Tanto la PR como la NCM pueden ser la manifestación paraneoplásica de un cáncer. Sidhom et al. describen el caso de un paciente con una PR sin respuesta al tratamiento con prednisona; encontraron un cáncer renal en el transcurso evolutivo, controlándose los síntomas tras la nefrectomía6. Álvarez et al. describen un paciente con NCM como manifestación paraneoplásica de un cáncer de colon7. También hemos encontrado publicado el caso de un paciente donde ambas entidades clínicas fueron la expresión clínica de un cáncer de páncreas8. Sin embargo, revisando la literatura no hemos encontrado casos hasta el momento de coincidencia de ambas entidades en ausencia de tumor, como en nuestro paciente. En nuestro caso, ante la sospecha inicial de que el paciente presentara un proceso tumoral, y, por tanto, que la PR y el síndrome nefrótico fueran paraneoplásicos, se realizó un despistaje tumoral sin evidencia de tumor.
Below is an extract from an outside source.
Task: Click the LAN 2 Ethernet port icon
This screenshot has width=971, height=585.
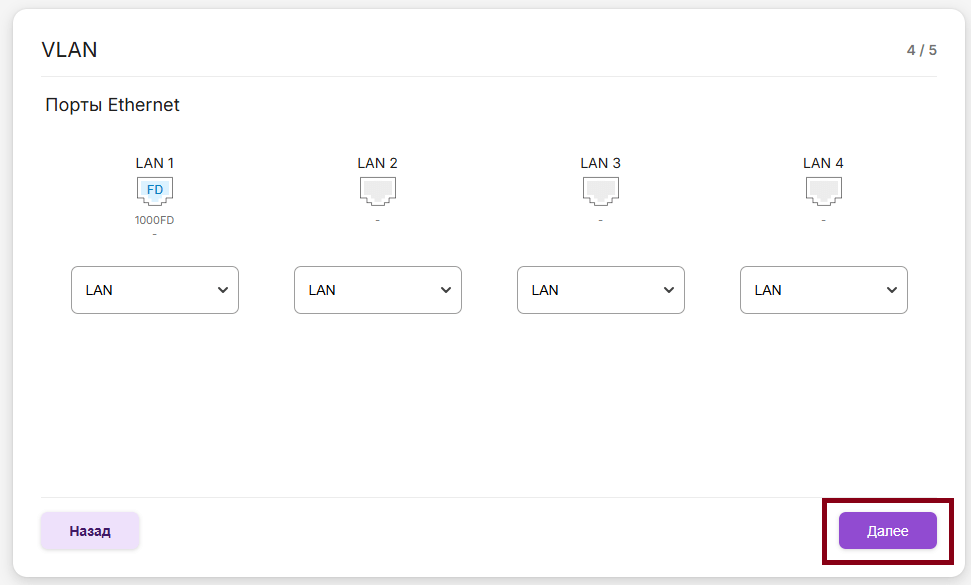Action: (x=378, y=190)
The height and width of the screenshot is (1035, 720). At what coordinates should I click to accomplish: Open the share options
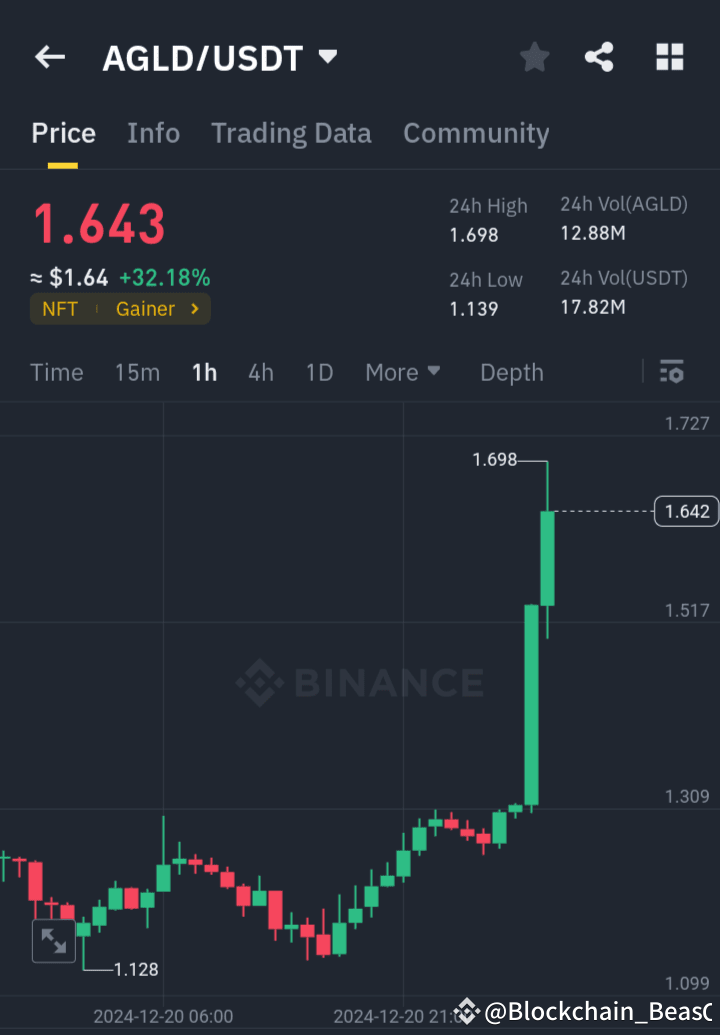[x=599, y=57]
Respecto al tratamiento, los glucocorticoides son el tratamiento de elección tanto de la PR (generalmente a dosis bajas de 10-15 mg/día) como de la NCM (hasta un máximo de 80 mg/día)9,10. En nuestro caso, el incremento de la dosis de prednisona de 5 mg a 60 mg/día permitió la remisión del síndrome nefrótico, pero con recidivas al tratar de disminuir dosis de prednisona por debajo del umbral de 10 mg/día recomendables en el tratamiento de la PR.
En conclusión, describimos dos enfermedades diferentes en un mismo paciente, sin evidencia de que estuvieran asociadas a un proceso tumoral, cuya etiopatogenia posiblemente sea común teniendo en cuenta su comportamiento clínico.
Conflictos de interés
Los autores declaran que no tienen conflictos de interés potenciales relacionados con los contenidos de este artículo.